Onan spilled his seed in the desert. Another great biblical moment. Another scene for Sid's movie opus.
What happened to Cain after he slew Abel? I looked it up. God was mad and made Cain a ceaseless wanderer on earth. Eve had another son, Seth, so all mankind wasn't condemned to be descended from a murderer.
Another scene in Sid's apocryphal movie.
And how brutally unjust, really, that Sid should get a disease that let him forget, that cast its long shadow on Sally, whose only crime was being his daughter.
 
 
 
“I COULD RETIRE.” Sally had just turned thirty-seven. Her husband barely worked. She had four kids.
“You could afford to?” I blurted. The twins were upright now, peeping over the seats of kitchen chairs. Ezra, wearing a paper crown and a cape, was drawing monsters. He was three years old and seemed to have artistic talent; his monsters were recognizable as monsters. Barbara lay on the floor with her feet propped on the wall, inspecting her glittery shoes. Staggering, to retire at thirty-seven. Had Sally's law firm been that successful?
“Not without what I get from Daddy.” Sally gave me a rueful smile. “Lots of green in those blue movies.”
“Right-o, sister.” I smiled back. Blue movies. There was something quaint and innocent about that term, something almost endearing. A lie, like any euphemism. But Sally could live with it, and who was I to deny her the smallest sliver of comfort? Her mother and brother were dead, her father disappearing.
“I just don't want to do law anymore,” Sally said. “I don't know, I've lost my killer instinct.”
“Wook at this one,” Ezra said zestfully, holding up his picture. “Wook at his big teeth.”
I saw Sid, arm outstretched, approaching Ben. A green hillside, wind, sea, rock. I flicked a Cheerio, which skittered across the table and hit one of the kitchen chairs. “Not such a bad thing to lose.”

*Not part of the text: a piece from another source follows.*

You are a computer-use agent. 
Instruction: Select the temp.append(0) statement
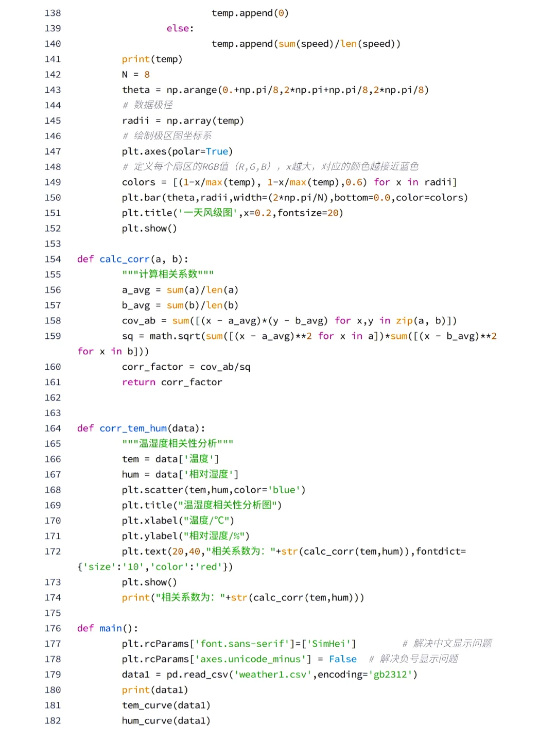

Sally drove her hand into her hair. “No,” she said. “I think not.” She looked around the table cluttered with bowls and placemats. A twin—Joshua, I thought—had dropped back to his kness and was now under the table trying to suck on my toes. “You think I could stand being retired?”
I drove in every morning and put my plastic card in the meter to open the gate to the parking lot, crossed the pedestrian bridge to the clinic, walked up two flights of stairs and through a metal door. There the pasty-faced, the cachexic, the splotchy all awaited me. Could I stand being retired? Probably not.